Paris bars run the gamut from the toniest hotel lounge to the tiniest neighborhood troquet, where old-timers gather for a chat over their morning petit blanc.

Hotel bars were once considered the aristocrats of the genre. Some mix historic pedigrees with a hushed elegance, while others go for a modern, edgy luxe. A few still represent the chicest spots for frequent high-roller visitors to Paris. But breathtaking prices and the fickle Parisian fashion pack ensure that only the latest, highly hyped bars regularly draw in locals.

Cocktail bars, on the other hand, have been steadily gaining popularity and are now grabbing the spotlight in a sophisticated bar scene that was once the domain of a handful of hotels and eminent watering holes. Parisian cocktail bars rival those anywhere in the world, and, as in other places, they focus on mixed drinks—although most offer anything from craft beer to Champagne. Look for libations created with the native spirits, like Calvados or Cognac, that make French cocktail culture unique.
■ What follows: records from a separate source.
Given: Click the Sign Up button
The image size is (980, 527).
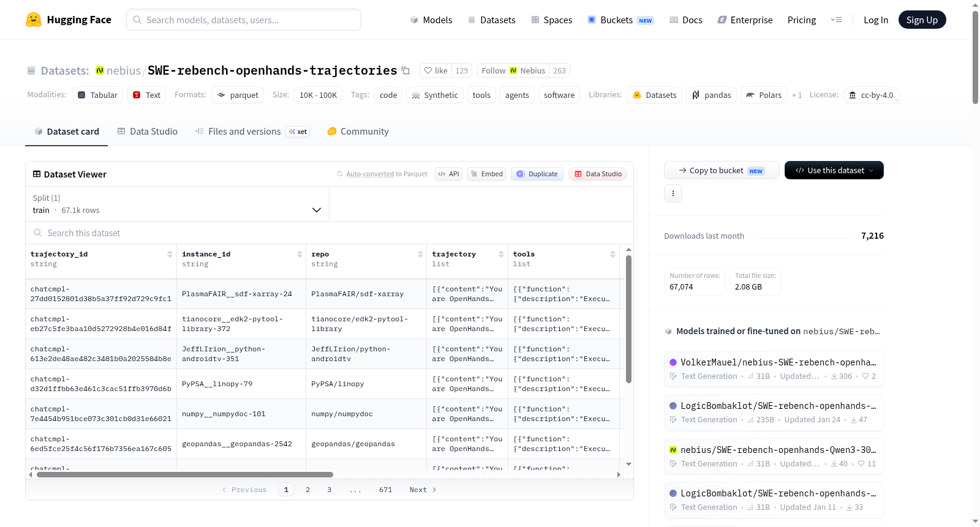Looking at the screenshot, I should pos(922,20).
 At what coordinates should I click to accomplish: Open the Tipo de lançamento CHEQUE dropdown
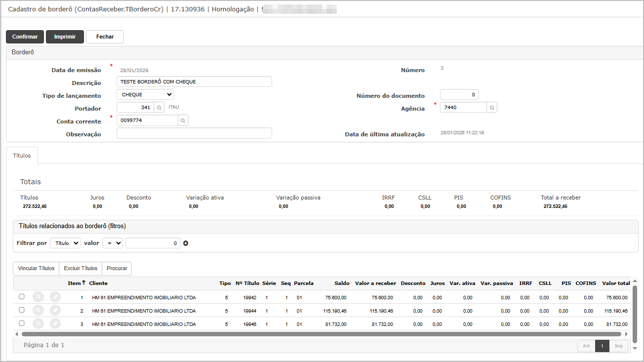145,94
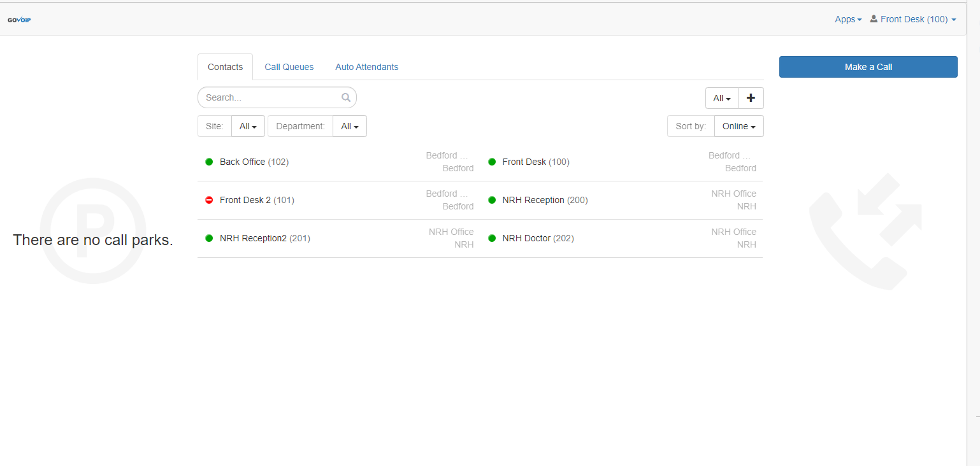980x466 pixels.
Task: Click Front Desk 2 red busy icon
Action: 209,200
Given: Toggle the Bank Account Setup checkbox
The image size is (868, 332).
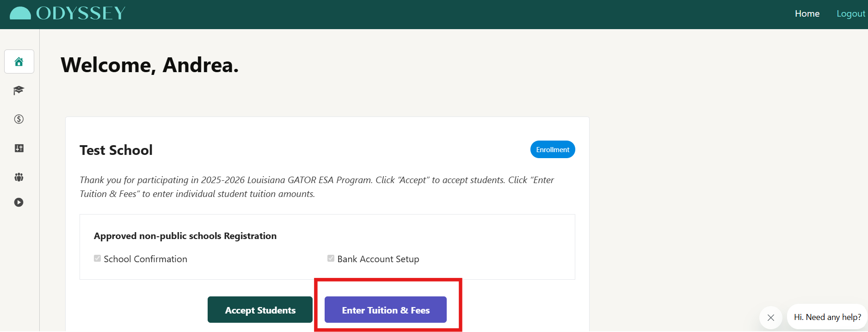Looking at the screenshot, I should tap(331, 258).
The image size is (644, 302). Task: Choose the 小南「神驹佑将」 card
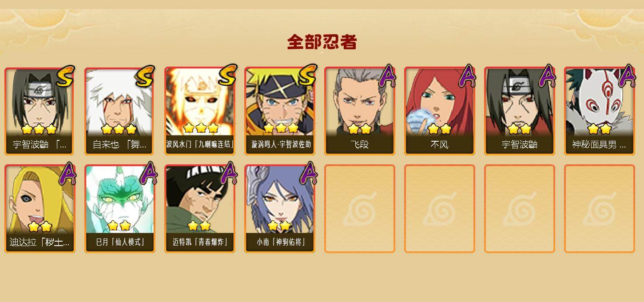click(280, 209)
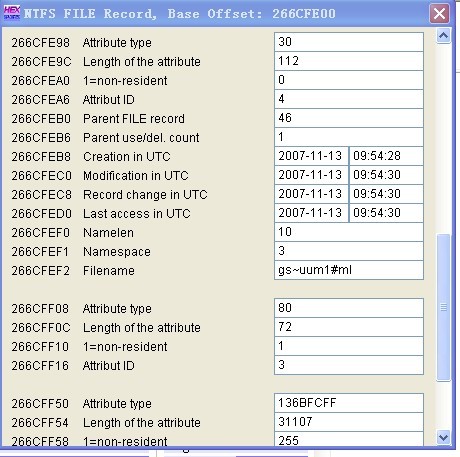The image size is (460, 457).
Task: Select the Creation in UTC time field 09:54:28
Action: tap(386, 156)
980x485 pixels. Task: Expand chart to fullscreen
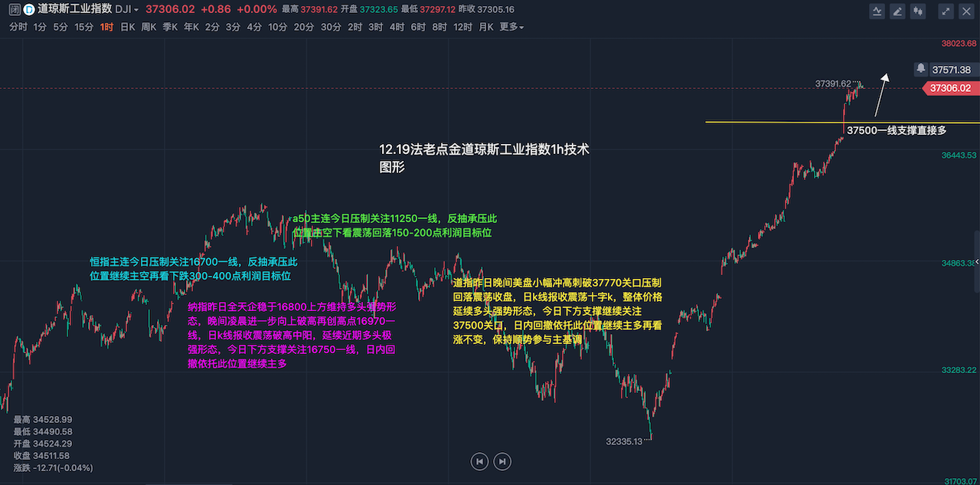[x=946, y=11]
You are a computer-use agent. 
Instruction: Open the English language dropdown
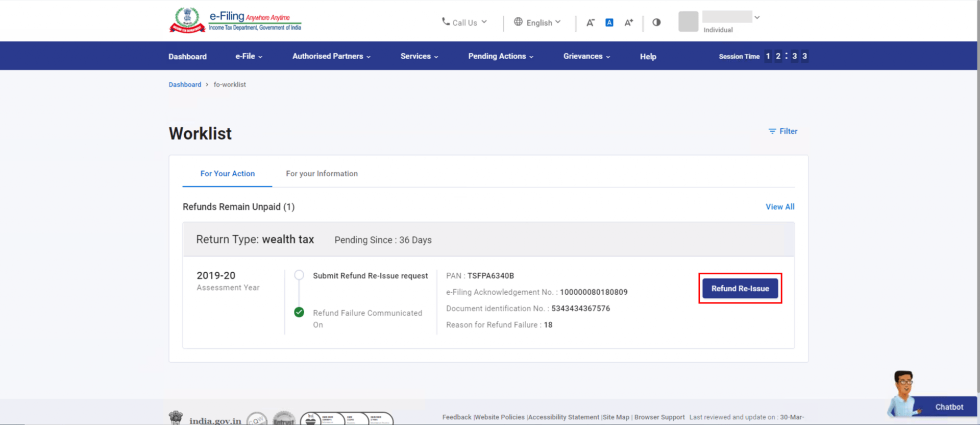click(537, 22)
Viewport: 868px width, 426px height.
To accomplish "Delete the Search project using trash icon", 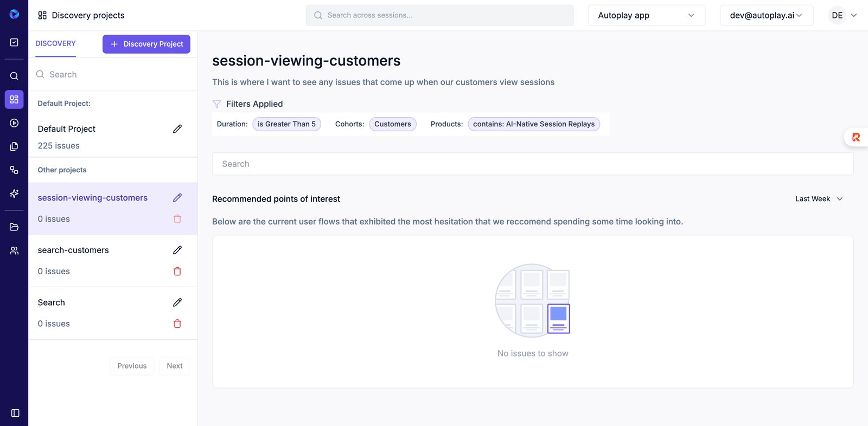I will coord(177,324).
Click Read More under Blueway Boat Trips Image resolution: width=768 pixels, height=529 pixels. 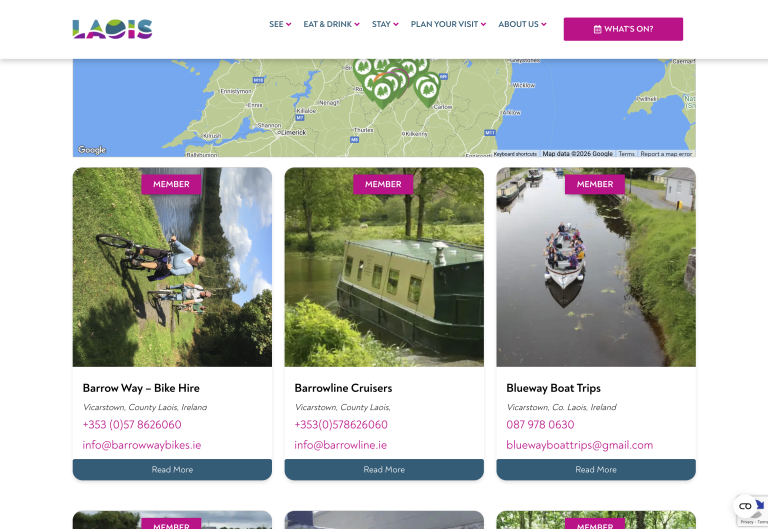click(x=596, y=469)
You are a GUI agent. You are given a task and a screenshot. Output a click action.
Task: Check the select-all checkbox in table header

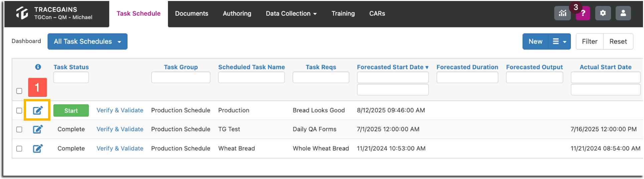point(19,91)
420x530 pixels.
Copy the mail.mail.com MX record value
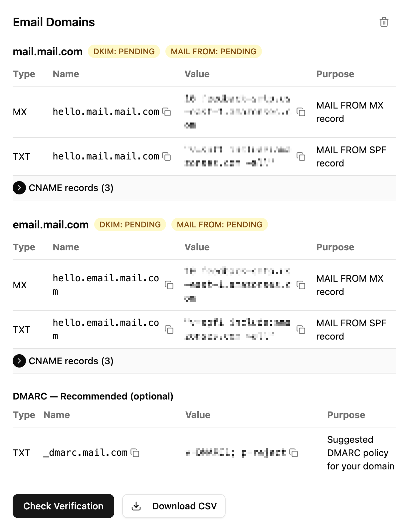pos(301,112)
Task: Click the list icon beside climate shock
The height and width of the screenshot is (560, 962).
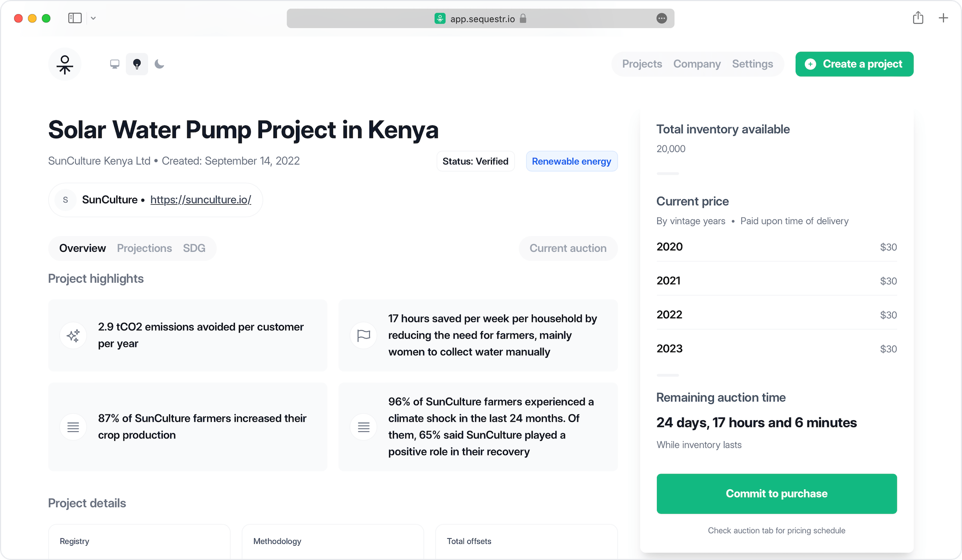Action: [x=364, y=427]
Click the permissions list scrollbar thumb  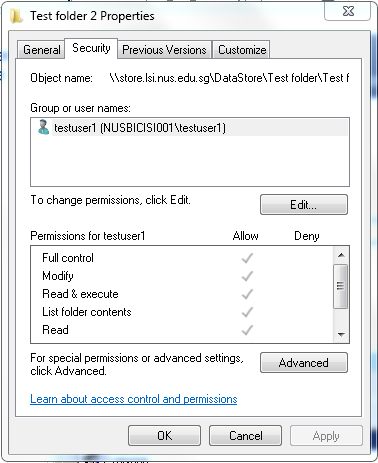[x=340, y=286]
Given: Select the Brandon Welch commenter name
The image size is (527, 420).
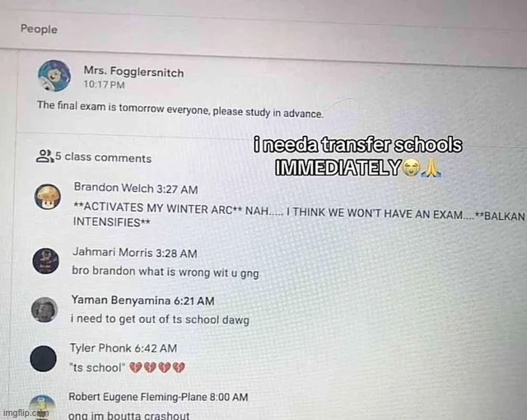Looking at the screenshot, I should click(x=114, y=188).
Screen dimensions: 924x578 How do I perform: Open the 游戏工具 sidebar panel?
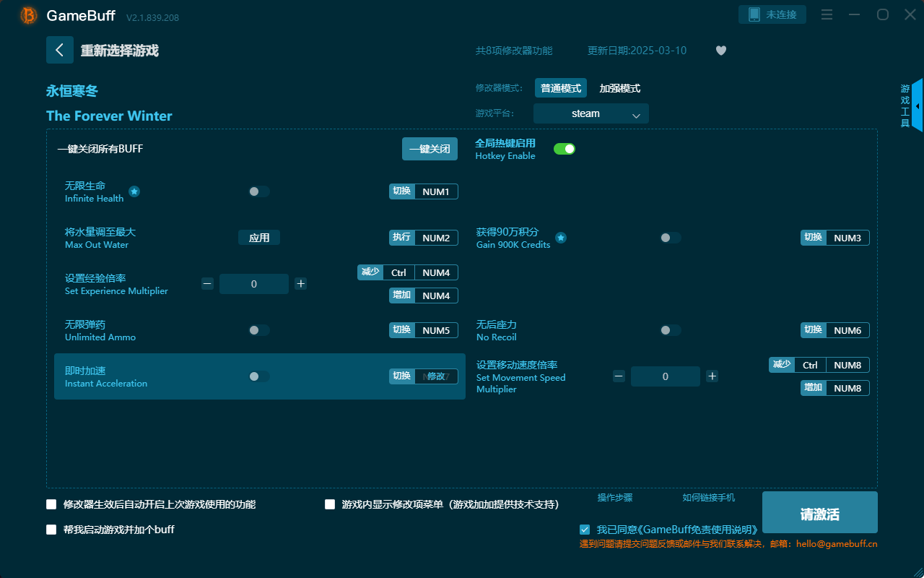tap(904, 105)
Wine bars are different from regular bars in that they also serve food, from simple snacks (like cheese and charcuterie) to full meals, plus handpicked wines that are often "natural" or biodynamique. Wine bars keep mealtime hours and close earlier than proper bars—somewhere between 11 and midnight. Be warned, though: many establishments calling themselves wine bars or bars à vin are in fact full-fledged restaurants, with no bar to speak of.